● **Text provided**:
========================================

General Observations:
o Users should not be expected to edit .pm files
  (we need a configuration process)

o Separate out ReadSeq functions into ReadSeq.pm
  (would clear/simplify  internals of seq.pm )

o Might be worth looking at Sean Eddy's SQUID
  library for parsing ideas

o Perhaps we need another option for sequence type
  that deals with alphabet stringency levels
  1 Strict    1 Gap
  2 Ambig     2 No-Gap   (2,1) Set as default?

o Does layout() need an option that would specify
  output to a file?

o translate() should be able to use different
  translation tables

General To-Do Comments
----------------------

1. Need a validity marker that is set to 'false'
   when the program Carps() out

2. rename %SeqType to %SeqAlph

3. Settle the "_nofile" or "undef" question
   in the constructor method

4. Constructor default ID field should be changed
   from "No_Id_Given" to "No_Id" plus a unique number

5. Constructor should attempt to guess alphabet (and origin?)

========================================

Entries on target coordinates

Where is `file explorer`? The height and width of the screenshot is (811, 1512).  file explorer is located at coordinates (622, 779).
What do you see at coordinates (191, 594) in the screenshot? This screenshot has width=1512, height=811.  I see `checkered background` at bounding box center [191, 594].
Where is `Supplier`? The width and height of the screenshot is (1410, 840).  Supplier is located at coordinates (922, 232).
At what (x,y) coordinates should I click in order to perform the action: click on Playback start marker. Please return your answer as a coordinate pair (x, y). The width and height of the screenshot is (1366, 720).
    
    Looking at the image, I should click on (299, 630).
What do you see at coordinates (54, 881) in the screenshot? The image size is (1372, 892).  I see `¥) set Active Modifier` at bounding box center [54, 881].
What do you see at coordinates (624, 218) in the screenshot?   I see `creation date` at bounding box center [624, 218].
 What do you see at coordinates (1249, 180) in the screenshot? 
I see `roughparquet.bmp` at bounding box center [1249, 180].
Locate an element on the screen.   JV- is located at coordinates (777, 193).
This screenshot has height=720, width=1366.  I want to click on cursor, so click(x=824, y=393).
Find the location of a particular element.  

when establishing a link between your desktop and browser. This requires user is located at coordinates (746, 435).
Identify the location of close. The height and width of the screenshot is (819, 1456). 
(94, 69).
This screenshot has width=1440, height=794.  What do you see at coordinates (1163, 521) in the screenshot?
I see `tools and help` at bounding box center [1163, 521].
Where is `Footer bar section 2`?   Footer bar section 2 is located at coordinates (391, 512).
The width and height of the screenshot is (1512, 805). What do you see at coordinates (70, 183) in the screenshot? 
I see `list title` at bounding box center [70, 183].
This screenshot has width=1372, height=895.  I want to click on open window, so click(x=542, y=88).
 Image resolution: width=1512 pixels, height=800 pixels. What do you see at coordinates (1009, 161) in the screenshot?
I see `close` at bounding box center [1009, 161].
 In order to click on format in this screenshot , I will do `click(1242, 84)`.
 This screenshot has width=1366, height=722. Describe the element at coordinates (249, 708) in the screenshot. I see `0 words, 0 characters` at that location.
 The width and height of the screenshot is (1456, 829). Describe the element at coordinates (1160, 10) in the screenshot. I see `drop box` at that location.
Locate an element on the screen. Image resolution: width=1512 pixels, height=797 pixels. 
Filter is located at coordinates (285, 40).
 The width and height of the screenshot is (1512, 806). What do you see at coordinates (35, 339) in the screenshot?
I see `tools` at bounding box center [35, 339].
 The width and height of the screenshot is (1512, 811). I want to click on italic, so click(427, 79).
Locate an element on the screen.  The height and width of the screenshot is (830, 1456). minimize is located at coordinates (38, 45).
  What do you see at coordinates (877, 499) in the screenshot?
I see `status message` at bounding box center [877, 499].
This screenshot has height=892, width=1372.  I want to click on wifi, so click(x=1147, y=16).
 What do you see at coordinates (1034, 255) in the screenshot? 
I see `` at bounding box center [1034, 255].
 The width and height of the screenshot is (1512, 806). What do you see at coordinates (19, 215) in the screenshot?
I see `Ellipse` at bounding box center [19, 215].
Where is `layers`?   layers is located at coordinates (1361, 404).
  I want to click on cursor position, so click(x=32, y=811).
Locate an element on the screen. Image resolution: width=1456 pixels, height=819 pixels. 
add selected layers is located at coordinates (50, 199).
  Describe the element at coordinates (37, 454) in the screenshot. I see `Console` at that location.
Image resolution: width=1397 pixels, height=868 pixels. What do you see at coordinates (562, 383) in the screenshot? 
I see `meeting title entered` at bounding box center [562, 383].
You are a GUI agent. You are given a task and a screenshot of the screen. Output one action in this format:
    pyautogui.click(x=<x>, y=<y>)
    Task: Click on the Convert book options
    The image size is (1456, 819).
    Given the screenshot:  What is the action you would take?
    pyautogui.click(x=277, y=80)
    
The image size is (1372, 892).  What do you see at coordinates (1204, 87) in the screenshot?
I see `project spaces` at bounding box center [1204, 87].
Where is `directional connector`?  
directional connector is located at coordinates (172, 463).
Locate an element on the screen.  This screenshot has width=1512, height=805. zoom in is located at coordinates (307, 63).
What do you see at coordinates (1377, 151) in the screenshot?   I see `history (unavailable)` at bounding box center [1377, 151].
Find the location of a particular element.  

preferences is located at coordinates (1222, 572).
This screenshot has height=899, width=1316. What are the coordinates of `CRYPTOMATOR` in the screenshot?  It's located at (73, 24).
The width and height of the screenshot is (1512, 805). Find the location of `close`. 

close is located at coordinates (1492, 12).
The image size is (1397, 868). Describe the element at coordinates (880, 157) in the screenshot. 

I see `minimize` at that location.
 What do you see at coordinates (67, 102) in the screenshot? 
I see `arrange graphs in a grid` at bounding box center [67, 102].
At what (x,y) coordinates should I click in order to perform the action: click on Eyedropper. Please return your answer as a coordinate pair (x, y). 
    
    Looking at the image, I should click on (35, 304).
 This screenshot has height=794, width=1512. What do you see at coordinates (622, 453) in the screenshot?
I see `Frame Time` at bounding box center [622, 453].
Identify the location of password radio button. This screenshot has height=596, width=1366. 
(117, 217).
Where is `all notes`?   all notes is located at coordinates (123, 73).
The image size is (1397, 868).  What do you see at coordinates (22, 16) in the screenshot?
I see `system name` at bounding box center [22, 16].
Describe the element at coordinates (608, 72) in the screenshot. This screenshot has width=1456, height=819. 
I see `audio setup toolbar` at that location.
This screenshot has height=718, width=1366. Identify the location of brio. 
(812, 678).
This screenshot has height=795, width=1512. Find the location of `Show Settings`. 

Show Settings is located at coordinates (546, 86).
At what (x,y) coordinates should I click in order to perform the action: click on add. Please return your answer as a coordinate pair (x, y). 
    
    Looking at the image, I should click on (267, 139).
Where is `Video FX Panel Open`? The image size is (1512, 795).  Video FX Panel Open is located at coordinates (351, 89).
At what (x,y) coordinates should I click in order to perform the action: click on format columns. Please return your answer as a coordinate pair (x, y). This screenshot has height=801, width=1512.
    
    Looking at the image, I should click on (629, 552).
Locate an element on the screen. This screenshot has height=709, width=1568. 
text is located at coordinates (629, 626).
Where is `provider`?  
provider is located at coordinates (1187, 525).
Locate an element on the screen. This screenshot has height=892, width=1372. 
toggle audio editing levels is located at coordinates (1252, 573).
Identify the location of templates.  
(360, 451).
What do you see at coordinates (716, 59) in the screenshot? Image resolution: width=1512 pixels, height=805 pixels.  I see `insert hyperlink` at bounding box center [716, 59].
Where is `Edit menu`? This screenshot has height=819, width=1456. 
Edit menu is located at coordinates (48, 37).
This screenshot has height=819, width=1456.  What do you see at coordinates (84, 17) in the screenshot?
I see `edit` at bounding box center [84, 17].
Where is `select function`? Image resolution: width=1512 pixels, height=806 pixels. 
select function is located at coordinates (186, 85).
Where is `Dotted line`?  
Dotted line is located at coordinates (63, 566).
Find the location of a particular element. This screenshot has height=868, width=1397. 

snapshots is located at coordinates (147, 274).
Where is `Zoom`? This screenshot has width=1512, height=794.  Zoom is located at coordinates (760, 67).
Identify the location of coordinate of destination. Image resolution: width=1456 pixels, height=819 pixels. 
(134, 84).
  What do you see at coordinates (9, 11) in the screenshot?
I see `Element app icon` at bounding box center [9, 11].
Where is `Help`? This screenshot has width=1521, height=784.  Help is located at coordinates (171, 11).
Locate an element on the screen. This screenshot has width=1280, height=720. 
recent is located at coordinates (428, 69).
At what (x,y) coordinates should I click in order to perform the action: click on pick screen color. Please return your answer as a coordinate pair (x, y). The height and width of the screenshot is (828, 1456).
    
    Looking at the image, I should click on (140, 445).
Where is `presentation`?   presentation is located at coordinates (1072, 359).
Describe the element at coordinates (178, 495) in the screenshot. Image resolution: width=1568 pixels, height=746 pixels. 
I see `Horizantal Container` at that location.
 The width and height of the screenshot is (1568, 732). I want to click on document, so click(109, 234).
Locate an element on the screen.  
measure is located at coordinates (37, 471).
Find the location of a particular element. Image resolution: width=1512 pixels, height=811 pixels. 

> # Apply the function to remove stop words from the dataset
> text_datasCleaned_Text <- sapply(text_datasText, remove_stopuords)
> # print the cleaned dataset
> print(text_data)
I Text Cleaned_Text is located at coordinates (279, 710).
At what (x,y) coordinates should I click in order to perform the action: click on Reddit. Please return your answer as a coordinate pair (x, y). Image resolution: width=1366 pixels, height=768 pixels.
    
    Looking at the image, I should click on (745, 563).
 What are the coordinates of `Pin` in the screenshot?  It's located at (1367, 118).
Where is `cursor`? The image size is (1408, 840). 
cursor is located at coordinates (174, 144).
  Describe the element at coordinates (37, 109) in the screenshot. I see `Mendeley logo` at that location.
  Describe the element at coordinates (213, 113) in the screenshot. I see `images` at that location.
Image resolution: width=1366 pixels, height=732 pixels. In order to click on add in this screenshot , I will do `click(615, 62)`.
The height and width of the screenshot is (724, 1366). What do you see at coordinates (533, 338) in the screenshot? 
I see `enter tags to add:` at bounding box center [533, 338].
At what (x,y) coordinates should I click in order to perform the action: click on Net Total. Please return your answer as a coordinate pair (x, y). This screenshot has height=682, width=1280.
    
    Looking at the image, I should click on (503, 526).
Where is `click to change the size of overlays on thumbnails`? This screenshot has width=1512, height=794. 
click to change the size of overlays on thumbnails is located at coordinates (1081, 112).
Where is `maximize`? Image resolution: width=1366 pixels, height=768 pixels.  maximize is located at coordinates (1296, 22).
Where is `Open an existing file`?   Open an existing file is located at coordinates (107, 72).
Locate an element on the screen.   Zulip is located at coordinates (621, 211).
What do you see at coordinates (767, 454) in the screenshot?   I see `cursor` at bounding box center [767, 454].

========================================

● **List of tasks**:
- 1) List every name in the to-do notes that is written with a pair of parentheses directly after it.
- 2) Transcribe the records from the line with "coordinates (1361, 404)." to the line with "center [67, 102].", both lines included.

● **Response list**:
- 1) layout(), translate(), Carps()

- 2)
Where is `layers`?   layers is located at coordinates (1361, 404).
  I want to click on cursor position, so click(x=32, y=811).
Locate an element on the screen. Image resolution: width=1456 pixels, height=819 pixels. 
add selected layers is located at coordinates (50, 199).
  Describe the element at coordinates (37, 454) in the screenshot. I see `Console` at that location.
Image resolution: width=1397 pixels, height=868 pixels. What do you see at coordinates (562, 383) in the screenshot? 
I see `meeting title entered` at bounding box center [562, 383].
You are a GUI agent. You are given a task and a screenshot of the screen. Output one action in this format:
    pyautogui.click(x=<x>, y=<y>)
    Task: Click on the Convert book options
    The image size is (1456, 819).
    Given the screenshot:  What is the action you would take?
    pyautogui.click(x=277, y=80)
    
The image size is (1372, 892).  What do you see at coordinates (1204, 87) in the screenshot?
I see `project spaces` at bounding box center [1204, 87].
Where is `directional connector`?  
directional connector is located at coordinates (172, 463).
Locate an element on the screen.  This screenshot has width=1512, height=805. zoom in is located at coordinates (307, 63).
What do you see at coordinates (1377, 151) in the screenshot?   I see `history (unavailable)` at bounding box center [1377, 151].
Find the location of a particular element.  

preferences is located at coordinates (1222, 572).
This screenshot has height=899, width=1316. What are the coordinates of `CRYPTOMATOR` in the screenshot?  It's located at (73, 24).
The width and height of the screenshot is (1512, 805). Find the location of `close`. 

close is located at coordinates (1492, 12).
The image size is (1397, 868). Describe the element at coordinates (880, 157) in the screenshot. 

I see `minimize` at that location.
 What do you see at coordinates (67, 102) in the screenshot? 
I see `arrange graphs in a grid` at bounding box center [67, 102].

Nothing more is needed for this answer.